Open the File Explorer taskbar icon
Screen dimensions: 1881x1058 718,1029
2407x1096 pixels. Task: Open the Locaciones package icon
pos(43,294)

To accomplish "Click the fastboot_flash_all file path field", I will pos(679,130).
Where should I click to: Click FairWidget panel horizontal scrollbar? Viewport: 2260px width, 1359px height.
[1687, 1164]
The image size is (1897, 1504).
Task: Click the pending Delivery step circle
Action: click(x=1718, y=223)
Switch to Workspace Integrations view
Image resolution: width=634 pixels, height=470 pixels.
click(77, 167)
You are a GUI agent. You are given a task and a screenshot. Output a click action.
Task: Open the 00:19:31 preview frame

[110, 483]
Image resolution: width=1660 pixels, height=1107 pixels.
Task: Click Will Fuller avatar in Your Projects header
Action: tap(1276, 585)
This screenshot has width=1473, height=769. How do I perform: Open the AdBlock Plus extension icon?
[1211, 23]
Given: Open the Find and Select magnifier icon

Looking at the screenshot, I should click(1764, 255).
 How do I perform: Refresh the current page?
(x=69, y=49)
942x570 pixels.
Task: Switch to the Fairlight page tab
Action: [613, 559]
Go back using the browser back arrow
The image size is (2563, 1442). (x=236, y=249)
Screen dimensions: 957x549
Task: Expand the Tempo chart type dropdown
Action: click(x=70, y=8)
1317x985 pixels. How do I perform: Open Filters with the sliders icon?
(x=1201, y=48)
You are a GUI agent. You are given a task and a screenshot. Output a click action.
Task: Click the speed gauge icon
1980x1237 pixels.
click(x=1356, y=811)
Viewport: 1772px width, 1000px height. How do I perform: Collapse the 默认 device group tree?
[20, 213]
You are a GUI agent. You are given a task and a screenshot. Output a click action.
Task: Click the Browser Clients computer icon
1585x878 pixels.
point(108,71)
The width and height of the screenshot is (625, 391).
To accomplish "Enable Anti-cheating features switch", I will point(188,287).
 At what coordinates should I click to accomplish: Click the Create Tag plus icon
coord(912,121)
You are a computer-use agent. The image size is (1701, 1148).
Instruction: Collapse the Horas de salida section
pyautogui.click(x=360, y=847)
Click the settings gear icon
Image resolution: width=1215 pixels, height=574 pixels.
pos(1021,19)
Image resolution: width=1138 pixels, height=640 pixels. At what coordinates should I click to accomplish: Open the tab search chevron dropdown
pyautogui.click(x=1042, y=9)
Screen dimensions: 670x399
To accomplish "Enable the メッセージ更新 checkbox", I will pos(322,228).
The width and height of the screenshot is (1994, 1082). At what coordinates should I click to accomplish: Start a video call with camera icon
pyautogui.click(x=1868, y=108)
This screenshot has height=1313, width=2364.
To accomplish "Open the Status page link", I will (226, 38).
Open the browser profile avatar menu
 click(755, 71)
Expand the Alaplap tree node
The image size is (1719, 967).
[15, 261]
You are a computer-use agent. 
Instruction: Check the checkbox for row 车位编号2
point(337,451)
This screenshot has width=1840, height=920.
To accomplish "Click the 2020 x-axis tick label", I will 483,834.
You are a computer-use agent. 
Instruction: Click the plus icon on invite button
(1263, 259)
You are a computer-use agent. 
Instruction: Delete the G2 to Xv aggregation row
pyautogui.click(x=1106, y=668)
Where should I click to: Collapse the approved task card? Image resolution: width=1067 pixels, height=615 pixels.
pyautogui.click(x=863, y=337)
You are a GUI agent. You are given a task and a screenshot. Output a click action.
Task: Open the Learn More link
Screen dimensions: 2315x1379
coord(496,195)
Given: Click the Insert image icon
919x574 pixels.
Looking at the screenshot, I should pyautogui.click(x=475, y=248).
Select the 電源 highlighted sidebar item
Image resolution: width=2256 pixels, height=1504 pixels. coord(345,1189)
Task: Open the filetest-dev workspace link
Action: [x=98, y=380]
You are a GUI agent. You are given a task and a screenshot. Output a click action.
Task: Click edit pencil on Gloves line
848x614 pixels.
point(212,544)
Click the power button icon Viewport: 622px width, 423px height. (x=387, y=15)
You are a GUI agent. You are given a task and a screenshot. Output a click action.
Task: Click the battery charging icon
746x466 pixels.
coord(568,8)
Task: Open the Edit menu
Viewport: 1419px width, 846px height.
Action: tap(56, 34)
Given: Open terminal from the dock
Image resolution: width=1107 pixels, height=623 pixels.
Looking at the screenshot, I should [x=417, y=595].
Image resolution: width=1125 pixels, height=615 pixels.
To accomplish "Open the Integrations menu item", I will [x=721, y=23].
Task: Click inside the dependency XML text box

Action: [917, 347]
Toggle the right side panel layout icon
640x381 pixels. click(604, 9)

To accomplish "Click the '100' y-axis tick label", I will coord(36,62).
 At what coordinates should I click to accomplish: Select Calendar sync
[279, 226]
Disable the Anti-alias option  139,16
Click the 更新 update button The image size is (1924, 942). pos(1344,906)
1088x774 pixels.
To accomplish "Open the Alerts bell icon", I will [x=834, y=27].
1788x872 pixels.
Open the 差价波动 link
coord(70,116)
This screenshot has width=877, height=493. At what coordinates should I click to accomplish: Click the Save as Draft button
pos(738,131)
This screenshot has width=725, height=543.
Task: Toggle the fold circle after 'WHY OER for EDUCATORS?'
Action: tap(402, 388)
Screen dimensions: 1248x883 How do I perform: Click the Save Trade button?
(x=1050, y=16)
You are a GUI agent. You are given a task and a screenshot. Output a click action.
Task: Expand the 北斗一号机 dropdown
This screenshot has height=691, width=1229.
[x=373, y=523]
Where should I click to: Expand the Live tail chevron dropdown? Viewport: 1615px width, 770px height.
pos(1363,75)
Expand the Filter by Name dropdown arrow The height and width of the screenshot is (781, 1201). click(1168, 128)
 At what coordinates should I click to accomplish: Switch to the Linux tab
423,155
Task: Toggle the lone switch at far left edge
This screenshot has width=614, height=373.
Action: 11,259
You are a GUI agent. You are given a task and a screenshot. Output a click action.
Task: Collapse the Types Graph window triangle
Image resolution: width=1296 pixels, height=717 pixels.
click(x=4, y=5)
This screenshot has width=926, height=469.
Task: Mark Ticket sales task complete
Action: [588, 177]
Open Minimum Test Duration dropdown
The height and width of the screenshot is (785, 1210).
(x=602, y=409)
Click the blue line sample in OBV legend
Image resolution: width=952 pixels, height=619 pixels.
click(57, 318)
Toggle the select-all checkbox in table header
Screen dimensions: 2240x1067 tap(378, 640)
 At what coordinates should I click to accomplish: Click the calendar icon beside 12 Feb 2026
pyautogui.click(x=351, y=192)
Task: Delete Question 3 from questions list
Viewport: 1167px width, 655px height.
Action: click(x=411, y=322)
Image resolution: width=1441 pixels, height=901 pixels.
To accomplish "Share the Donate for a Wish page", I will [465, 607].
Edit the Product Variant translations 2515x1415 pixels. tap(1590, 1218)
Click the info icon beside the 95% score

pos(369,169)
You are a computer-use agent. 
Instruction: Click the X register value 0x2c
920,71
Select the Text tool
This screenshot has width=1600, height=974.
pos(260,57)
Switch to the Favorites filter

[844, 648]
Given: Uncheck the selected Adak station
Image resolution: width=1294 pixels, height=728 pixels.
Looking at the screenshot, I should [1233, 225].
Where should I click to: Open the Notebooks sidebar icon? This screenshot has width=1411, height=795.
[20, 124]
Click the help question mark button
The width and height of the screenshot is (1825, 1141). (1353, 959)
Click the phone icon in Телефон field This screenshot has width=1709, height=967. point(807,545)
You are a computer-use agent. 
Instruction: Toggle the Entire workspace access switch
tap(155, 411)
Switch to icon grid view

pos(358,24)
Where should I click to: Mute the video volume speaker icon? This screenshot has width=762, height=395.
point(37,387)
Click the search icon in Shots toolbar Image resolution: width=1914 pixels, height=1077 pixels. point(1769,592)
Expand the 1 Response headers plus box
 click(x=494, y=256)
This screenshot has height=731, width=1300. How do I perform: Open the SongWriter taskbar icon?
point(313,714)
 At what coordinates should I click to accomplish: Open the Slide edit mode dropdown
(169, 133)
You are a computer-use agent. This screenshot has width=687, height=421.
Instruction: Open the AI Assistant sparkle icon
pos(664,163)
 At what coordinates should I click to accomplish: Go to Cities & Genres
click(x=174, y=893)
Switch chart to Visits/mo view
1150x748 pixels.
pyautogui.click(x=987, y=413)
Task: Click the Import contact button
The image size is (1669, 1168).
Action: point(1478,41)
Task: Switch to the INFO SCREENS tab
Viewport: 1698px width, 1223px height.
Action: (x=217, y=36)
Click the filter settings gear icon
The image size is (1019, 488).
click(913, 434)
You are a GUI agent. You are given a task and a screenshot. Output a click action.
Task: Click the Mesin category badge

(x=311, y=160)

Task directions → Extract from the data every line where "Enable" shows up.

Response to this task →
To accomplish "Enable Anti-cheating features switch", I will point(188,287).
To accomplish "Enable the メッセージ更新 checkbox", I will pos(322,228).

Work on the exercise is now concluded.